And we can prove this because this is a built-in rule for Rust (that is, that `i32`

is sized).

### Unification as just another goal to prove

As you can see in the walk through in the previous section, in a lot of ways, unification is “just another goal to prove”. That is, the basic way that chalk functions is that it has a goal it is trying to prove and, at each step, it tries to simplify that goal into subgoals. Often this takes place by consulting the clauses that we derived from impls (or that are builtin), but in the case of equality goals, the subgoals are constructed by the builtin unification algorithm.

In the previous post, I gave various pointers into the implementation showing how the unification code looks “for real”. I want to extend that explanation now to cover associated types.

The way I presented things in the previous section, unification
flattens its subgoals into the master list of goals. But in fact, for
efficiency, the unification procedure will typically eagerly process
its own subgoals. So e.g. when we transform `IntoIter<i32> = IntoIter<?T>`

, we actually just
invoke the code to equate their arguments immediately.

The one exception to this is normalization goals.

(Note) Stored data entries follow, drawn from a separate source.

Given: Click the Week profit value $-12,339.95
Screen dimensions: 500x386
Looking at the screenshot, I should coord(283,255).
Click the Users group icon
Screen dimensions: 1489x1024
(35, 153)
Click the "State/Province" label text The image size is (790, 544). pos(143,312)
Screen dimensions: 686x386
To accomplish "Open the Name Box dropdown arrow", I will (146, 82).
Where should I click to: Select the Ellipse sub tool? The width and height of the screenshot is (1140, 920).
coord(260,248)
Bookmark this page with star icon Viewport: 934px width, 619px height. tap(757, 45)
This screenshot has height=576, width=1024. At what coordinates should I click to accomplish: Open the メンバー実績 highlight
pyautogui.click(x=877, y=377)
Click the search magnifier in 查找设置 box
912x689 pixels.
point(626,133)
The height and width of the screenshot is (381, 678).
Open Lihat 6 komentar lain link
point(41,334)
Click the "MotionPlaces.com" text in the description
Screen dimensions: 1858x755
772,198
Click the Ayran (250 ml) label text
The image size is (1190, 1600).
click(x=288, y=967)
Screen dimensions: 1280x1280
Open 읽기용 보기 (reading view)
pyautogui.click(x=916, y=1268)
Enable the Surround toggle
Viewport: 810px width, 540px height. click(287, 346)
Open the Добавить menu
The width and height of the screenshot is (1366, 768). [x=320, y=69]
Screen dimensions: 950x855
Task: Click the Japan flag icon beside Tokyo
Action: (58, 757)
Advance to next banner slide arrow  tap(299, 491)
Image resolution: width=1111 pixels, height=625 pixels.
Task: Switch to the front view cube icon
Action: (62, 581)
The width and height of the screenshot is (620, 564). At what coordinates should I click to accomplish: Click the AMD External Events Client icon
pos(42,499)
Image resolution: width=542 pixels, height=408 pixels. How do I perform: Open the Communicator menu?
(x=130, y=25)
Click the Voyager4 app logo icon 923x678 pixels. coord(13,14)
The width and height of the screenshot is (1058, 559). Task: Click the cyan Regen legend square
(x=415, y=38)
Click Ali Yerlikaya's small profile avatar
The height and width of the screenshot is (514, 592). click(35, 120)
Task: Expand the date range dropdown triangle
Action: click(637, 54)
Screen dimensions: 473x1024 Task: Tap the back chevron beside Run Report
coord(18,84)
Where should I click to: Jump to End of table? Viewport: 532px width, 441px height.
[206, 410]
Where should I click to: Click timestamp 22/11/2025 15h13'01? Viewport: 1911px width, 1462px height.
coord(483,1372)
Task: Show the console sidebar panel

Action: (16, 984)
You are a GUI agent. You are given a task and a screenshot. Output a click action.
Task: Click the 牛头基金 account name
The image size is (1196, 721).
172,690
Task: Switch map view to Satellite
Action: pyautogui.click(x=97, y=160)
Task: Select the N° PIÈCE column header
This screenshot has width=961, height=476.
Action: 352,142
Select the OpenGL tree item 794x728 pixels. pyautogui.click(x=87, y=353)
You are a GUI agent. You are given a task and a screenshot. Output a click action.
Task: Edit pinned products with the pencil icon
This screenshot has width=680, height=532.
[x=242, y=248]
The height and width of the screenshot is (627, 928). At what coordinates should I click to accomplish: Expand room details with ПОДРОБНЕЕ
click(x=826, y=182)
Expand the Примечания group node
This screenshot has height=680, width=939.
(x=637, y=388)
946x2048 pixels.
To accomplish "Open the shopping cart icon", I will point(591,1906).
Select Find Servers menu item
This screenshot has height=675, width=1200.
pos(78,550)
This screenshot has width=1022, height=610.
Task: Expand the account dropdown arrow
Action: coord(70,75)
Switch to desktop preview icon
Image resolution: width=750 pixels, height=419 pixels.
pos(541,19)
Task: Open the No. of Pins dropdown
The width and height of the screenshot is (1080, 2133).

In that case, we push the goals into a separate list that is returned to the caller. The reason for this is that, sometimes, we can’t make progress on one of those goals immediately (e.g., if it has unresolved type variables, a situation we’ve not discussed in detail yet). The caller can throw it onto a list of pending goals and come back to it later.

Here are the various cases of interest that we’ve covered so far

- Equating a projection with a non-projection will invoke
`unify_projection_ty`

which just pushes a goal onto the output list. This covers both equating a type variable or an application type with a projection. - Equating two projections will invoke
`unify_projection_tys`

which creates the intermediate type variable. The reason for this is discussed shortly.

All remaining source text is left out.